France | France, Cour administrative d'appel de Nancy, 3ème chambre - formation à 3, 14 décembre 2006, 01NC00136


Vu l'arrêt en date du 22 décembre 2005 par lequel la Cour de céans a, sur la requête présentée pour la SOCIETE SOGEDEC, dont le siège est fixé 20 Traverse de Pomègues à Marseille Cedex 08 (13008), enregistrée sous le n° 01NC00136 et tendant à réformer les articles 2 et 8 du jugement no 9801605 en date du 28 novembre 2000 en tant que le Tribunal administratif de Nancy a limité à la somme de 139 999,97 Frs, abondée de la taxe sur la valeur ajoutée, le montant de la condamnation de la commune de Senones, ordonné une expertise en vue de procéder à la constatation et au relevé

précis et détaillé des désordres qui affectent la membrane d'étanché...

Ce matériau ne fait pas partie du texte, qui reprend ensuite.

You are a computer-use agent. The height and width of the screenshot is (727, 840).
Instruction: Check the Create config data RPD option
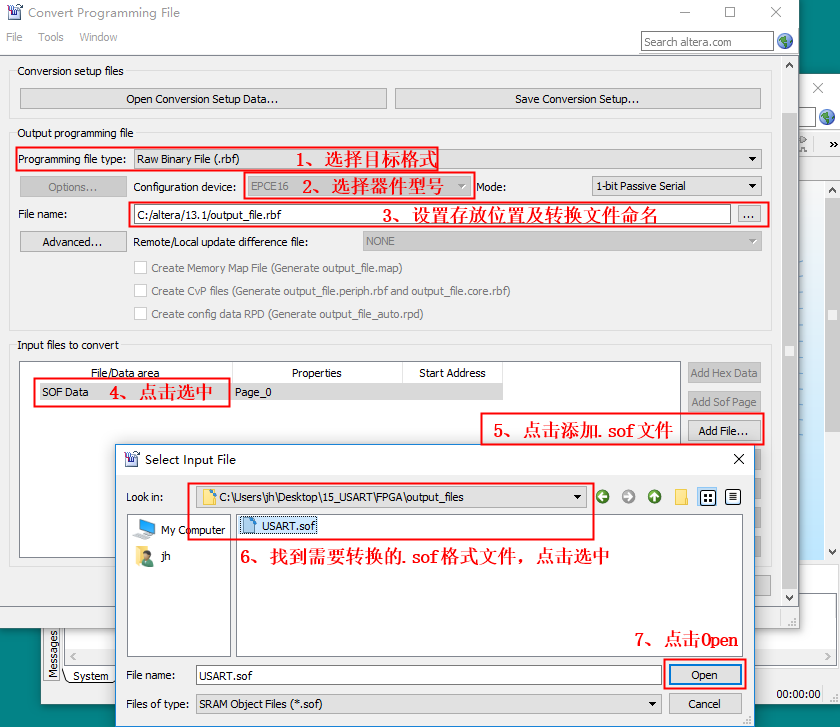tap(140, 314)
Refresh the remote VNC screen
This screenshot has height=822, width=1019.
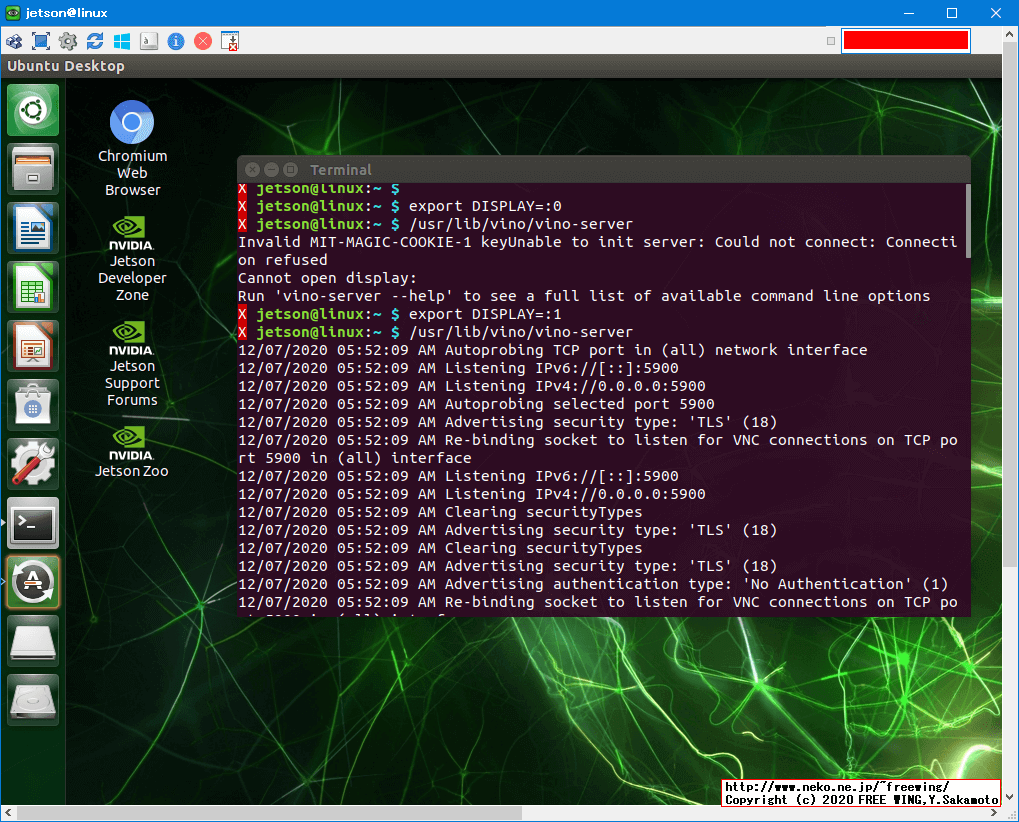click(96, 41)
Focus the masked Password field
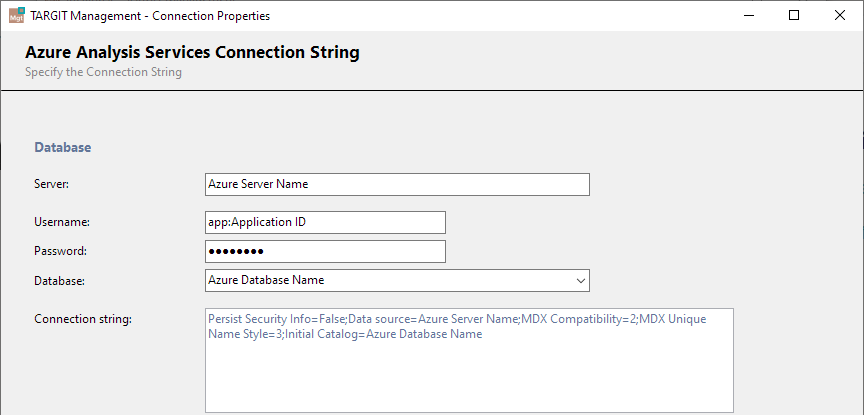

Vu l'arrêt en date du 22 décembre 2005 par lequel la Cour de céans a, sur la requête présentée pour la SOCIETE SOGEDEC, dont le siège est fixé 20 Traverse de Pomègues à Marseille Cedex 08 (13008), enregistrée sous le n° 01NC00136 et tendant à réformer les articles 2 et 8 du jugement no 9801605 en date du 28 novembre 2000 en tant que le Tribunal administratif de Nancy a limité à la somme de 139 999,97 Frs, abondée de la taxe sur la valeur ajoutée, le montant de la condamnation de la commune de Senones, ordonné une expertise en vue de procéder à la constatation et au relevé précis et détaillé des désordres qui affectent la membrane d'étanchéité du bâtiment des tissages de l'abbaye de Senones en indiquant leur date d'apparition, de décrire les malfaçons qui seraient constatées et donner tous les éléments permettant au tribunal de porter une appréciation sur les causes et origines des désordres et malfaçons dont s'agit et d'indiquer la nature et le coût des travaux nécessaires pour remédier à la situation actuelle, compte tenu de l'état d'entretien des lieux

Vu, enregistré au greffe le 23 mai 2006, le rapport de l'expert désigné par décision du président de la Cour en date du 9 janvier 2006 ;

Vu les mémoires, enregistrés les 15 septembre et 24 novembre 2006, présentés pour la SOCIETE SOGEDEC par Me Vianes, avocat, tendant :

1°) à la réformation des articles 2 et 8 du jugement précité du Tribunal administratif de Nancy en date du 28 novembre 2000 ;

et,

concernant le marché initial,

2°) à titre principal, à ce que la Cour dise que le montant des travaux restant dus par la commune de Senones s'élève, compte tenu des provisions déjà versées, à 89 630,25 € TTC, cette somme devant être assortie des intérêts de droit à compter de la première mise en demeure, et dise que la rupture des vis ne saurait avoir causé aucun dommage ;

3°) à titre subsidiaire, à ce que la Cour la mette hors de cause, et si sa responsabilité était retenue en ce qui concerne les vis de fixation de la membrane, fixe le coût de la remise en état à un montant évalué dans le dernier état de ses écritures à 30 000 € TTC, conformément aux conclusions du rapport d'expertise, et dise que sa responsabilité ne peut être que très faible au regard de la responsabilité de CEP et qu'un coefficient de vétusté doit être appliqué réduisant l'indemnisation du dommage à 2 700 € ;

concernant l'avenant,

4°) à titre principal, à ce que la Cour reconnaisse les sommes dues au titre de l'avenant du 12 novembre 1996 et condamne la commune de Senones à lui régler la somme de 76 224,51 €, ladite somme devant être assortie de la taxe sur la valeur ajoutée ;

5°) à titre subsidiaire, à ce que la Cour l'indemnise à hauteur des deux tiers dudit avenant soit la somme de 50 816,44 €, ladite somme devant être assortie de la taxe sur la valeur ajoutée ;

sur les conclusions indemnitaires,

6°) à la condamnation de la commune de Senones à lui verser une somme fixée dans le dernier état de ses écritures à 8 300 € au titre du préjudice subi par suite de son inertie ;

en tout état de cause,

7°) à la condamnation de la commune de Senones à prendre en charge les frais d'expertise ;

8°) à la condamnation de la commune de Senones à lui verser une somme de 4 000 € au titre de l'article L. 761-1 du code de justice administrative ;

La SOCIETE SOGEDEC soutient que :

- c'est à tort que le tribunal a réduit le montant qui lui était dû en raison d'un prétendu coût de remise en état de vis de fixation altérées lors des opérations de désamiantage ;

- la réception sans réserve est incontestable .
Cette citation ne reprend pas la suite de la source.